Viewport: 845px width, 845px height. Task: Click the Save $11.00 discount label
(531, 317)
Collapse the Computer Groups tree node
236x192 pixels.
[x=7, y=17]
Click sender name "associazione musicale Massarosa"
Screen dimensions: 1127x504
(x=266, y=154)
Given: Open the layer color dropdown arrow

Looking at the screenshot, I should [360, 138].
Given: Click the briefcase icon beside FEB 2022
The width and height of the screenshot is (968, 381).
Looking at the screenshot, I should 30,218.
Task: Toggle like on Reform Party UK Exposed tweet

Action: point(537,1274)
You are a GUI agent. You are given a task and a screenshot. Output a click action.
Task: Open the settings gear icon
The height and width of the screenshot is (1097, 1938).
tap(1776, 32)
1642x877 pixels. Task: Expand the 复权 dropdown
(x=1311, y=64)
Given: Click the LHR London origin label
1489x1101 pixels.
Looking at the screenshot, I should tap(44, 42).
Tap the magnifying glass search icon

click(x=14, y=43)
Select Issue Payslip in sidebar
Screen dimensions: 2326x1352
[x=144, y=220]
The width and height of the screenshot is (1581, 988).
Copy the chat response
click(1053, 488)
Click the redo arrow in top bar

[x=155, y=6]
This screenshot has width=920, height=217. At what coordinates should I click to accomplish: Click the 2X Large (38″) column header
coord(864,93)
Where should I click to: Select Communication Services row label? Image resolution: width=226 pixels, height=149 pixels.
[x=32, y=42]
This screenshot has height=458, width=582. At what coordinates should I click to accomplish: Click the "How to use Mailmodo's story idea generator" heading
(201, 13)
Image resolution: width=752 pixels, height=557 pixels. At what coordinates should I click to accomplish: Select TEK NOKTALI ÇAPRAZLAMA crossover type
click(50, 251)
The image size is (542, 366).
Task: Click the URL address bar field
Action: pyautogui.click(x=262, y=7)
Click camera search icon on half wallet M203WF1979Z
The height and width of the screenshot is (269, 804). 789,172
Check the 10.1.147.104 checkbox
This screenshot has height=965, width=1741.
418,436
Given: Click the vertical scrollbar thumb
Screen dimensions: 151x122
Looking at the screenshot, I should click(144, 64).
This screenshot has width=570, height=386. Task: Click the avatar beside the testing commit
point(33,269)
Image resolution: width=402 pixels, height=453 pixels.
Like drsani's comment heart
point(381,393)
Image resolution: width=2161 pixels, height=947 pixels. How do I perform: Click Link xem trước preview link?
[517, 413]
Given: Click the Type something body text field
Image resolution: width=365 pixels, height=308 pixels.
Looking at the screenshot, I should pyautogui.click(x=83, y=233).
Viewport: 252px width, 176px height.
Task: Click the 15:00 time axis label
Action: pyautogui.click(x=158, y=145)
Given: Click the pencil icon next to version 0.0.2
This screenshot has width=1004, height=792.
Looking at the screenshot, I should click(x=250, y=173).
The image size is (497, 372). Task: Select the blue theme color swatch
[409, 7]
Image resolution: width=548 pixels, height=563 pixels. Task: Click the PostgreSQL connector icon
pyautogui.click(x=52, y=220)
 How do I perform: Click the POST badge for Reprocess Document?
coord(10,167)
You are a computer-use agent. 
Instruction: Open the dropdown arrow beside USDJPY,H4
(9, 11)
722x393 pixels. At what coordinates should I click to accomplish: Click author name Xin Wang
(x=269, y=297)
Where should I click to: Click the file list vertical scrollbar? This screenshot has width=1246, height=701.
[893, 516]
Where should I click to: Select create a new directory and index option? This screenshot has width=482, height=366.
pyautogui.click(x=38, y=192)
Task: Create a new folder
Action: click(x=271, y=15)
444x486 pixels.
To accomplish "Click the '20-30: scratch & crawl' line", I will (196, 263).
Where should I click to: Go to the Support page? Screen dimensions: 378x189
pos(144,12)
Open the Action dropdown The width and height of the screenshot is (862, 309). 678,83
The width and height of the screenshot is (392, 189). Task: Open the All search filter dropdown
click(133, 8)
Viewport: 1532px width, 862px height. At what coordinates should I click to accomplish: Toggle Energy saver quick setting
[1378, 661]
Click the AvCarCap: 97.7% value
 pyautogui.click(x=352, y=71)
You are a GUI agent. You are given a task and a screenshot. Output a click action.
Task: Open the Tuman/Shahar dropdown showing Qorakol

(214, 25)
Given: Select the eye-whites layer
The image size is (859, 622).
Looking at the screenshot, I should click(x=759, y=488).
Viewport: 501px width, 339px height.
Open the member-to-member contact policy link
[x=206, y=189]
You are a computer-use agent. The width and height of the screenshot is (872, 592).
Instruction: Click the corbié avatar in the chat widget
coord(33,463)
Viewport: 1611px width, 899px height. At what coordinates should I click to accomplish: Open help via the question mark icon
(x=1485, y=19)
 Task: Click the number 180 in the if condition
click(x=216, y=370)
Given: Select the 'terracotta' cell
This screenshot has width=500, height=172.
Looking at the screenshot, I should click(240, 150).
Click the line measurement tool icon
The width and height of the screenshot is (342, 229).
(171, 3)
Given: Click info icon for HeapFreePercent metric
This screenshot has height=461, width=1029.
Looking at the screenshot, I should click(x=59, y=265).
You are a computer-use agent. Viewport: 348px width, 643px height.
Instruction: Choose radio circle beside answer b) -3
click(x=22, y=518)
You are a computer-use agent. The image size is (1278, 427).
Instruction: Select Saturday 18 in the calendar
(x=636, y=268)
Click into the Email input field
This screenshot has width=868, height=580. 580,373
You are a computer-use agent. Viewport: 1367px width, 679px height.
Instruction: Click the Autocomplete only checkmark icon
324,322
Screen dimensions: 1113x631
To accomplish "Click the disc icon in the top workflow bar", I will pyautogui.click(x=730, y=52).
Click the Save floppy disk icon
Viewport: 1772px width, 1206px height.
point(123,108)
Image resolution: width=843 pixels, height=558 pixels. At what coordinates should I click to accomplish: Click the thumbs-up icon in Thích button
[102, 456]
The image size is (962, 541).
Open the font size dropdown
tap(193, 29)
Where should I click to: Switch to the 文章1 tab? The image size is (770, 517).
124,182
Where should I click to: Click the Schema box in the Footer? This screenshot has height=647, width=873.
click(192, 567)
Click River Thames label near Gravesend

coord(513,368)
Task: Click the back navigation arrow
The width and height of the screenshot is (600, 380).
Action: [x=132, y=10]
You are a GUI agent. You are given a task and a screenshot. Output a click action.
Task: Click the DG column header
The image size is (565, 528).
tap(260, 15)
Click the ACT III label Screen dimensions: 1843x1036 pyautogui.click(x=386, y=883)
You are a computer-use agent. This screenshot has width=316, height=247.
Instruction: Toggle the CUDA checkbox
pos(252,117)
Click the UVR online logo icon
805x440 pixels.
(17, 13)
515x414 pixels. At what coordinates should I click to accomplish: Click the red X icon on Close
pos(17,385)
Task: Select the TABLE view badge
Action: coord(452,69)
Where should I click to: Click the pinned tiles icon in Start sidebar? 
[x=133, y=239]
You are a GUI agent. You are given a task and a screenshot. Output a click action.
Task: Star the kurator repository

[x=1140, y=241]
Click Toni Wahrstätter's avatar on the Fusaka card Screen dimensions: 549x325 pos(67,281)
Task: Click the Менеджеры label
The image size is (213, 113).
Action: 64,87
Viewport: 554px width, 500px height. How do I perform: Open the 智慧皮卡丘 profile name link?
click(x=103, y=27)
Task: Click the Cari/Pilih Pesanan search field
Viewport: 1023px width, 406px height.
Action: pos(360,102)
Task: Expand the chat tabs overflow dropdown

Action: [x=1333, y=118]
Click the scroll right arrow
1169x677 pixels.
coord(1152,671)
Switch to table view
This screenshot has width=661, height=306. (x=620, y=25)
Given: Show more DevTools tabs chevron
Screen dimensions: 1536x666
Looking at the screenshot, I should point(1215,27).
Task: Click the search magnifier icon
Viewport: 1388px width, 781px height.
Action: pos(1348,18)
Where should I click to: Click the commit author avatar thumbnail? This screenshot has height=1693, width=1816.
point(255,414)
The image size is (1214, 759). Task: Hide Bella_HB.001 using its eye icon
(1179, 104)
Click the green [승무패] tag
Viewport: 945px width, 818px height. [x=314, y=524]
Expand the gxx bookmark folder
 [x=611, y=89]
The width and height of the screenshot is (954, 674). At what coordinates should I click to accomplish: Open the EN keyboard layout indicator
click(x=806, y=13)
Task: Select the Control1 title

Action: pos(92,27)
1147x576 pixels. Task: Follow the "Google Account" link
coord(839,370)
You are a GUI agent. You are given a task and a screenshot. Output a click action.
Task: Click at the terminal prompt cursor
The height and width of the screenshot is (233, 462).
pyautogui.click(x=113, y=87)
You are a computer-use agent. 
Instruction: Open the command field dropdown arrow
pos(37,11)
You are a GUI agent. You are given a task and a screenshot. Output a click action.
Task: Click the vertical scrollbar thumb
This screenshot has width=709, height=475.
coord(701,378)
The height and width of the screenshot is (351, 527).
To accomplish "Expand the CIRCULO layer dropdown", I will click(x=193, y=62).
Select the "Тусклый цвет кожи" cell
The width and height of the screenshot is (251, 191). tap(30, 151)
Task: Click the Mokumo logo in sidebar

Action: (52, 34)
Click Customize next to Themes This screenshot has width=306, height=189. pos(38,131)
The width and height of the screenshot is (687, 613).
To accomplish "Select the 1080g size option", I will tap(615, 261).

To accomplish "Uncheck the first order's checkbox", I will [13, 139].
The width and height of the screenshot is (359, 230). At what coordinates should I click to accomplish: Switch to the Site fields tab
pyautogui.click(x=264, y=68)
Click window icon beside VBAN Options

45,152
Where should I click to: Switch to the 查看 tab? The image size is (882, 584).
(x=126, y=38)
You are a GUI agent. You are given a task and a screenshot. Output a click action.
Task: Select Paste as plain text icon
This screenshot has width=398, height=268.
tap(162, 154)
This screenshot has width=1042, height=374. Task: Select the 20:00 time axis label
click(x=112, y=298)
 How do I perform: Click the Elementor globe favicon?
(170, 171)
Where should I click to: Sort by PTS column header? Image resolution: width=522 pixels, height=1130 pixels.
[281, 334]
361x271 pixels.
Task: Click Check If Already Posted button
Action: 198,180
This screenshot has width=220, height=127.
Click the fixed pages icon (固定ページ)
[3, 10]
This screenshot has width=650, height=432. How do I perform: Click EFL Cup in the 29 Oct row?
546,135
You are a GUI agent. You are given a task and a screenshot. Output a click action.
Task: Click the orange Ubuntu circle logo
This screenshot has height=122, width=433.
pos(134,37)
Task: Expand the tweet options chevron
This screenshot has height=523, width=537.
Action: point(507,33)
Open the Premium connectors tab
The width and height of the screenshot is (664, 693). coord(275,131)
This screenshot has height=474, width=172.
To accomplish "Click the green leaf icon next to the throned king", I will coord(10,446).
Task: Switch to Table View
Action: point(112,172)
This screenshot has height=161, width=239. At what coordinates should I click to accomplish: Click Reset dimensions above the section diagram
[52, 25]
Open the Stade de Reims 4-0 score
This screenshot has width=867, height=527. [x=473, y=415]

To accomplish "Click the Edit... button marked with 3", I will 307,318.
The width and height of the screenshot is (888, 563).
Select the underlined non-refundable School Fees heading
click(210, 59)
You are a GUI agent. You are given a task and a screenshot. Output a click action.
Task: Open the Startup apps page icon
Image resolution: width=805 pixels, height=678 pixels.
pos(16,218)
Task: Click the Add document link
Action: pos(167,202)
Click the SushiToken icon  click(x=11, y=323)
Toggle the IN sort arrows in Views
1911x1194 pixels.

************

§ **WRITTEN EXERCISE**: Could you rewrite the listing from its first line up to and including the line with "[x=144, y=220]", changing "magnifying glass" to "search" and leaving everything else unchanged?

§ **EXERCISE SOLUTION**:
Viewport: 845px width, 845px height. Task: Click the Save $11.00 discount label
(531, 317)
Collapse the Computer Groups tree node
236x192 pixels.
[x=7, y=17]
Click sender name "associazione musicale Massarosa"
Screen dimensions: 1127x504
(x=266, y=154)
Given: Open the layer color dropdown arrow

Looking at the screenshot, I should [360, 138].
Given: Click the briefcase icon beside FEB 2022
The width and height of the screenshot is (968, 381).
Looking at the screenshot, I should 30,218.
Task: Toggle like on Reform Party UK Exposed tweet

Action: point(537,1274)
You are a GUI agent. You are given a task and a screenshot. Output a click action.
Task: Open the settings gear icon
The height and width of the screenshot is (1097, 1938).
tap(1776, 32)
1642x877 pixels. Task: Expand the 复权 dropdown
(x=1311, y=64)
Given: Click the LHR London origin label
1489x1101 pixels.
Looking at the screenshot, I should tap(44, 42).
Tap the search search icon

click(x=14, y=43)
Select Issue Payslip in sidebar
Screen dimensions: 2326x1352
[x=144, y=220]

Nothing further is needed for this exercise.